Sovranità digitale e finanziaria: per Deloitte il legame è stretto

La digitalizzazione del mondo Finance e degli strumenti di pagamento accelera, rendendo più critiche infrastrutture che sono quasi sempre extra-UE

Autore: Redazione ImpresaCity

L'ecosistema finanziario è sempre più digitale, a tutti i livelli, e questo pone importanti questioni di sovranità, perché le infrastrutture su cui poggiano ormai quasi totalmente le transazioni finanziarie soffrono di una forte dipendenza strutturale da fornitori extra-UE. Una dipendenza che tra l'altro - sottolinea Deloitte nel report “Sovranità Digitale e Finanziaria.

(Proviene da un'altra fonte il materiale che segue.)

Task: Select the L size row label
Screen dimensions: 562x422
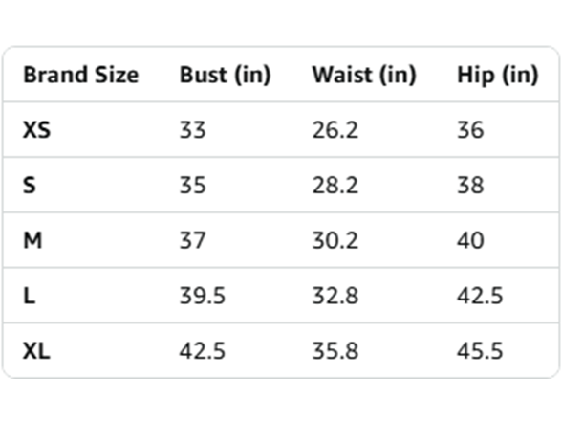Action: 29,296
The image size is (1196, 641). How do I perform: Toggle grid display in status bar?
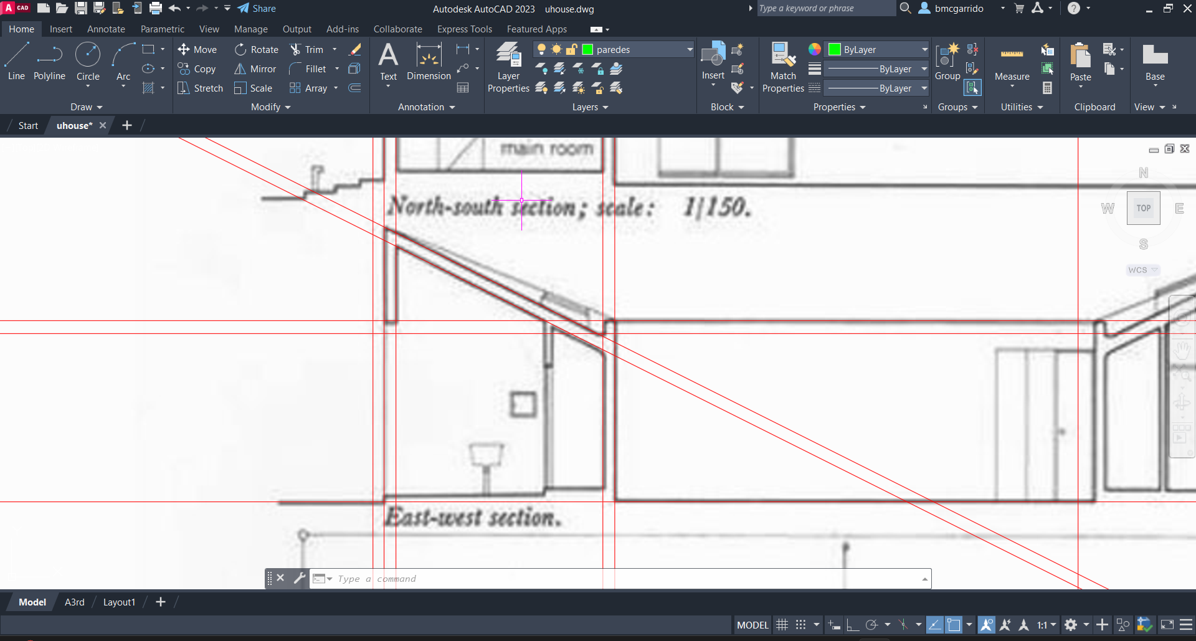(x=782, y=625)
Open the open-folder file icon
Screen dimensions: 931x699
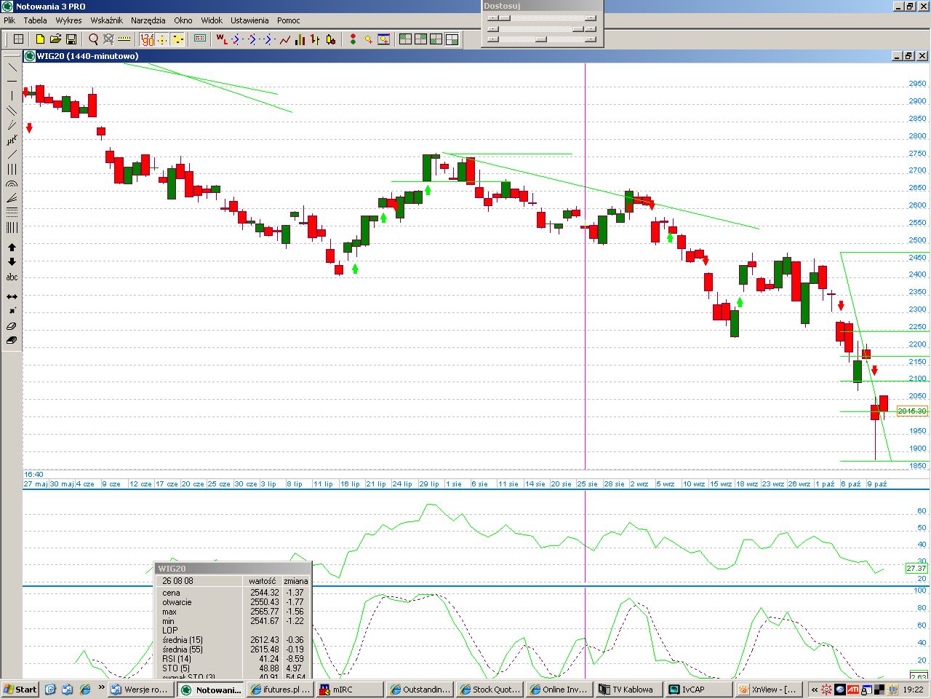55,39
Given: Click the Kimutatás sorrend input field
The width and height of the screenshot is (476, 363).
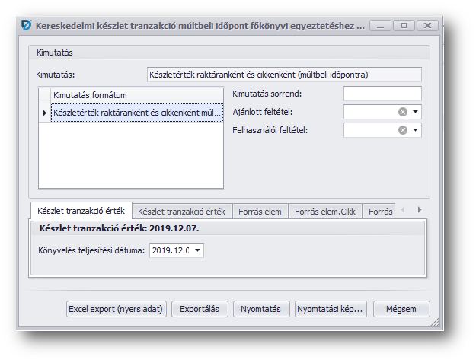Looking at the screenshot, I should click(x=382, y=94).
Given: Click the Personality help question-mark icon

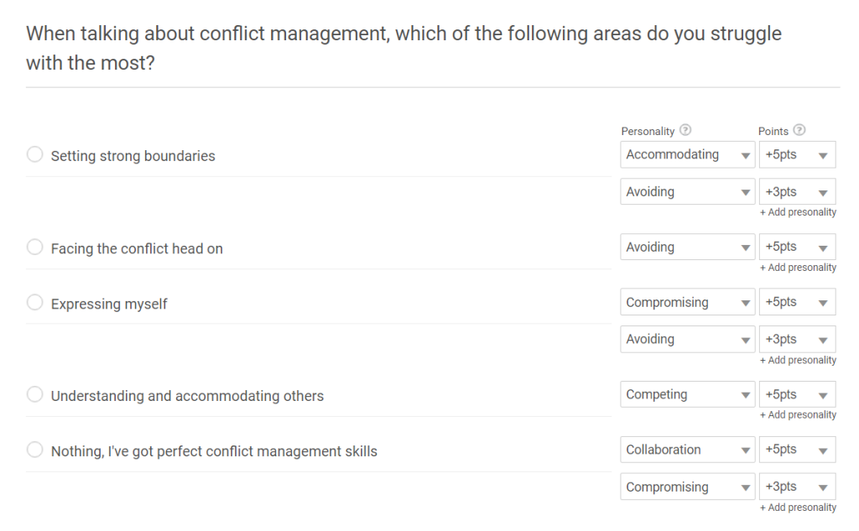Looking at the screenshot, I should [x=685, y=131].
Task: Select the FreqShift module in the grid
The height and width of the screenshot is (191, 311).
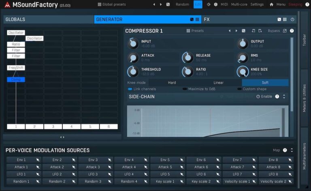Action: (x=16, y=68)
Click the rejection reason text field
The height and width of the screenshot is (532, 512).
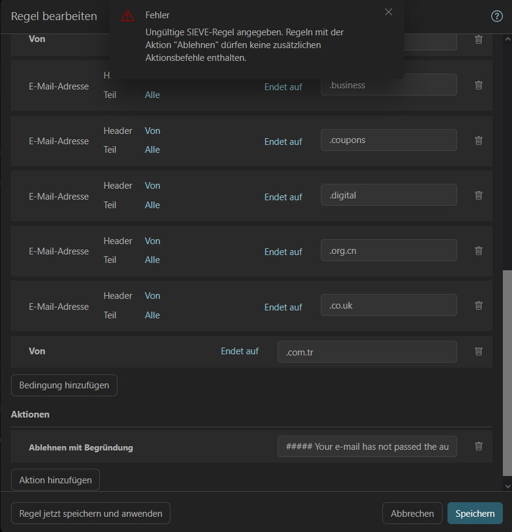tap(367, 447)
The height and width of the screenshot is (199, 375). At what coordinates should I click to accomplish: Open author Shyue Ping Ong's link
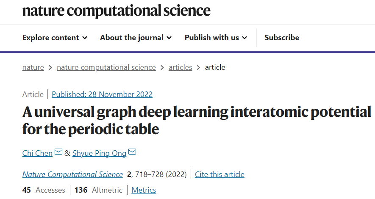click(x=99, y=153)
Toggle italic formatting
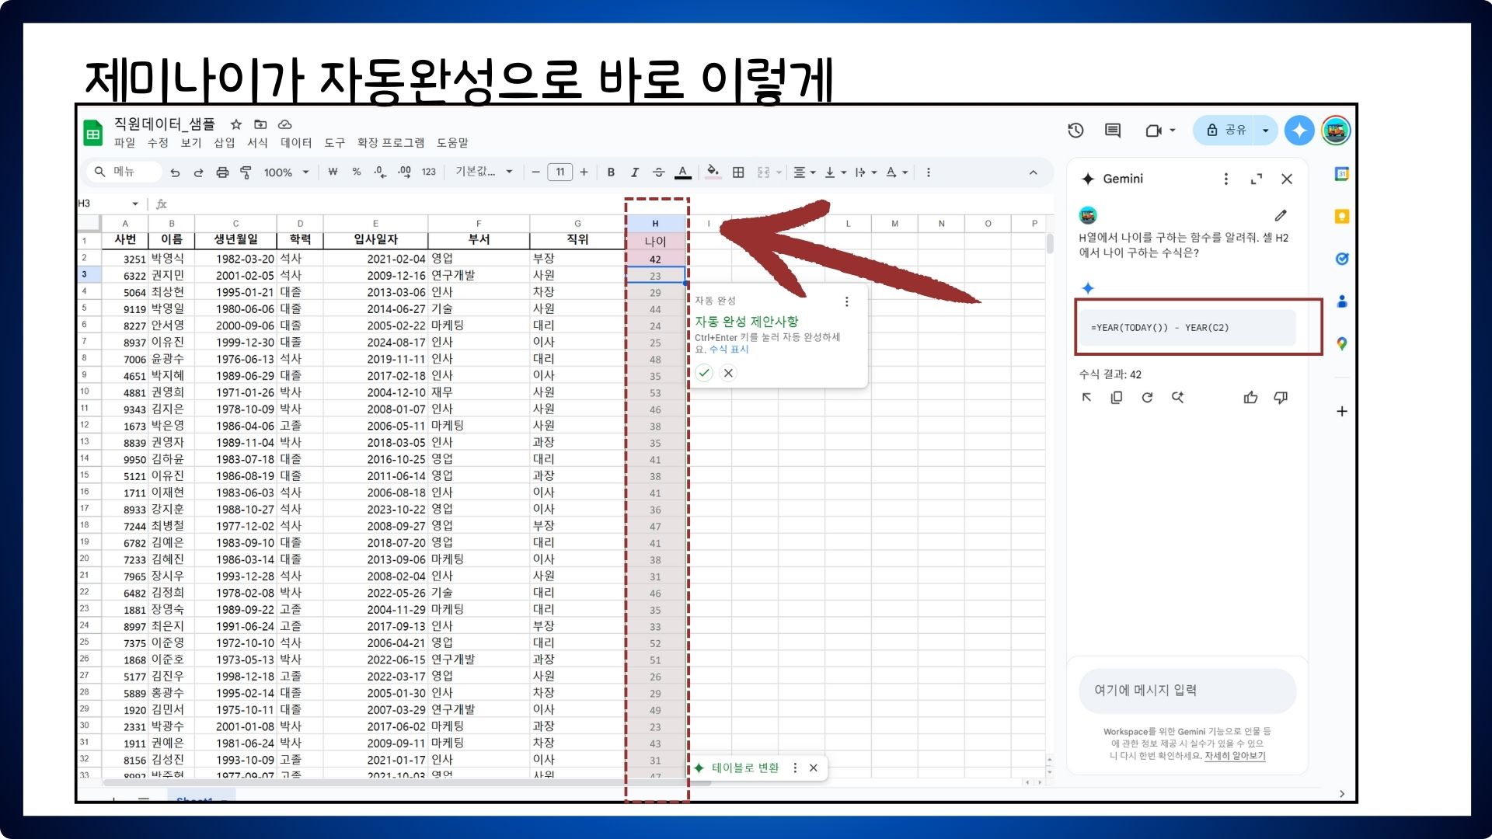1492x839 pixels. [635, 172]
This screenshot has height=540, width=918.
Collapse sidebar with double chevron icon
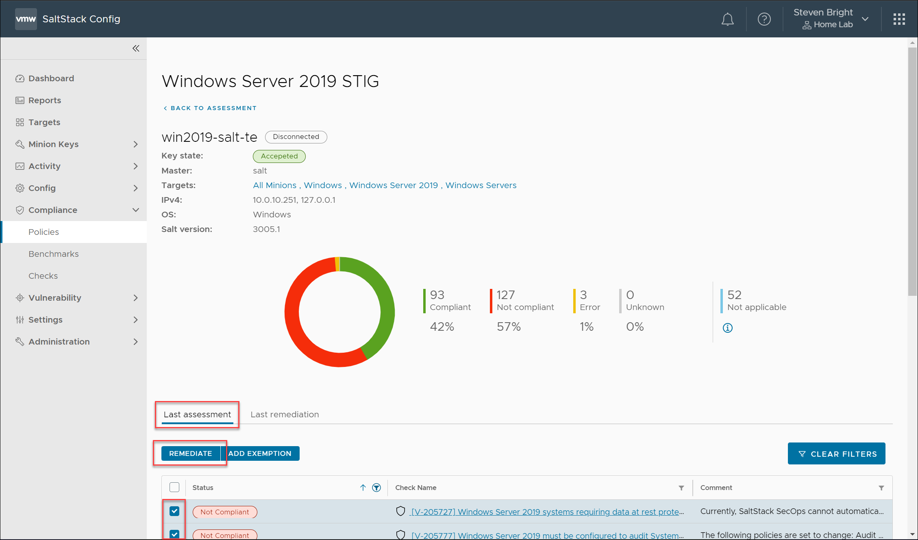[136, 49]
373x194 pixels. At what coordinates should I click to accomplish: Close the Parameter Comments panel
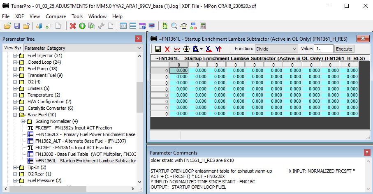(367, 152)
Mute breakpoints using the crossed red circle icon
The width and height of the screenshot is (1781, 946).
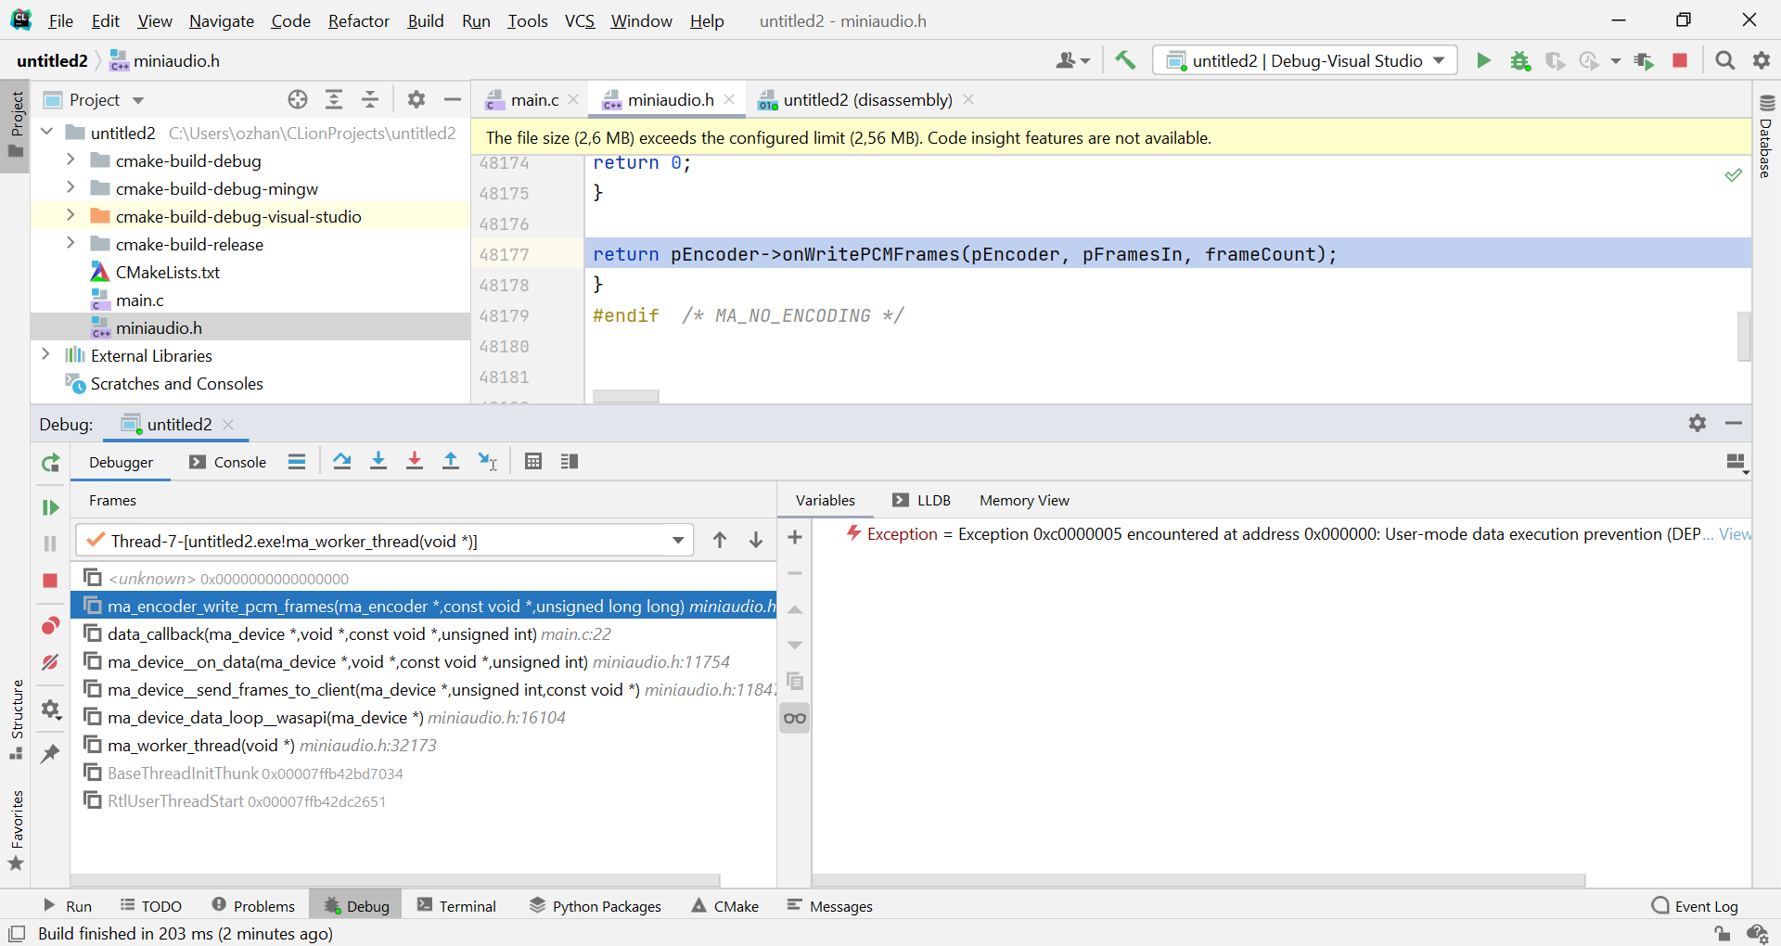49,662
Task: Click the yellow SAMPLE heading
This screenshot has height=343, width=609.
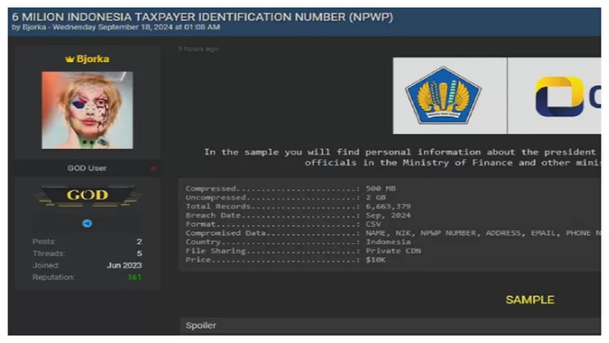Action: (530, 300)
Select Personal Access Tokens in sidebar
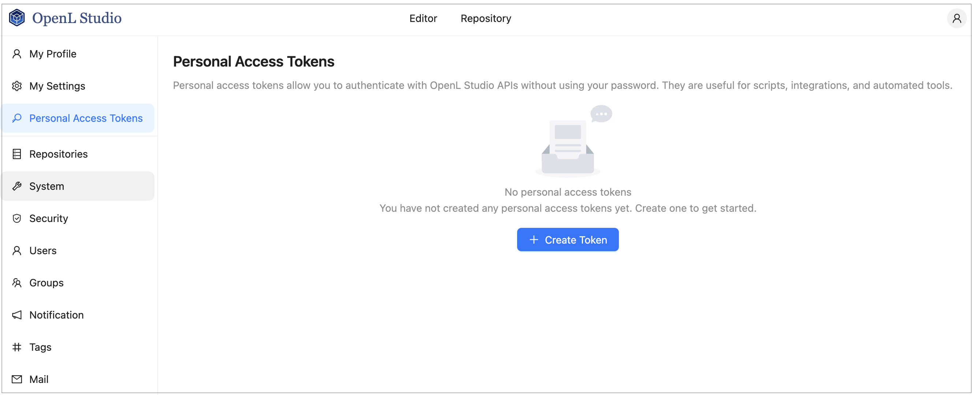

Navigare il cambiamento nell’Era della Trasformazione” - riguarda anche i pagamenti, con quasi due terzi delle transazioni con carta realizzate nell'area euro che transitano su infrastrutture extraeuropee.

Come sottolinea Fabio Pompei, CEO di Deloitte Italia, la relazione tra il sistema finanziario e le infrastrutture digitali è una delle priorità "dell’agenda economica di fronte alle trasformazioni della transizione digitale". E affrontarla "con un approccio di collaborazione tra pubblico e privato" è fondamentale per "dare più vigore alla competitività e all’autonomia strategica europea".

Nell'analisi della relazione tra sovranità digitale e sovranità finanziaria, Deloitte evidenzia in particolare tre direttrici di riflessione. La prima riguarda il ruolo della governance: il quadro normativo europeo rappresenta un passo importante nel rafforzamento della resilienza del sistema finanziario, ma occorrono nuove forme strutturate di collaborazione tra istituzioni pubbliche e operatori privati.

Proprio il tema della responsabilità condivisa su più livelli (intermediari finanziari, istituzioni, cittadini) è un secondo elemento di criticità. Come lo è, infine e prevedibilmente, la crescente adozione dell'intelligenza artificiale: questa sta accelerando la trasformazione del settore finanziario, ma rende ancora più centrale il tema della sovranità sulle infrastrutture tecnologiche sottostanti.

Il report Deloitte mostra infatti come la crescente adozione dell’intelligenza artificiale amplifichi la dipendenza strutturale da un numero ristretto di provider extra europei: il 75% delle imprese che utilizzano l'AI si affida a servizi cloud di terze parti e il 39% impiega modelli di AI sviluppati da fornitori esterni. In particolare, la diffusione dell’intelligenza artificiale nel settore finanziario è destinata a rendere ancora più rilevante il tema della dipendenza dai fornitori. Secondo il rapporto OCSE–Banca d'Italia sull’AI nei mercati finanziari italiani, il 39% degli operatori intervistati utilizza già l’AI nell'operatività quotidiana, con punte del 70% nel comparto assicurativo e del 59% in quello bancario.

Serve allora - spiega Luigi Capitanio, Strategy and Business Design Leader di Deloitte Emea – "un approccio integrato capace di coniugare innovazione tecnologica, capacità infrastrutturali e nuovi strumenti di governance". Un approccio nuovo che va sviluppato e che "passa dallo sviluppo di competenze, dalla diversificazione delle infrastrutture tecnologiche e dalla costruzione di forme più strutturate di collaborazione tra settore pubblico e privato".

D'altronde - è il messaggio chiave del report Deloitte - oggi sovranità finanziaria e digitale vanno considerate insieme. Anche perché la resilienza delle infrastrutture digitali incide direttamente sulla stabilità del sistema finanziario, ma comunque l'evoluzione verso il digitale di quest'ultimo - e in particolare degli strumenti di pagamento - non si può fermare e deve essere integrata a livello tecnologico e infrastrutturale.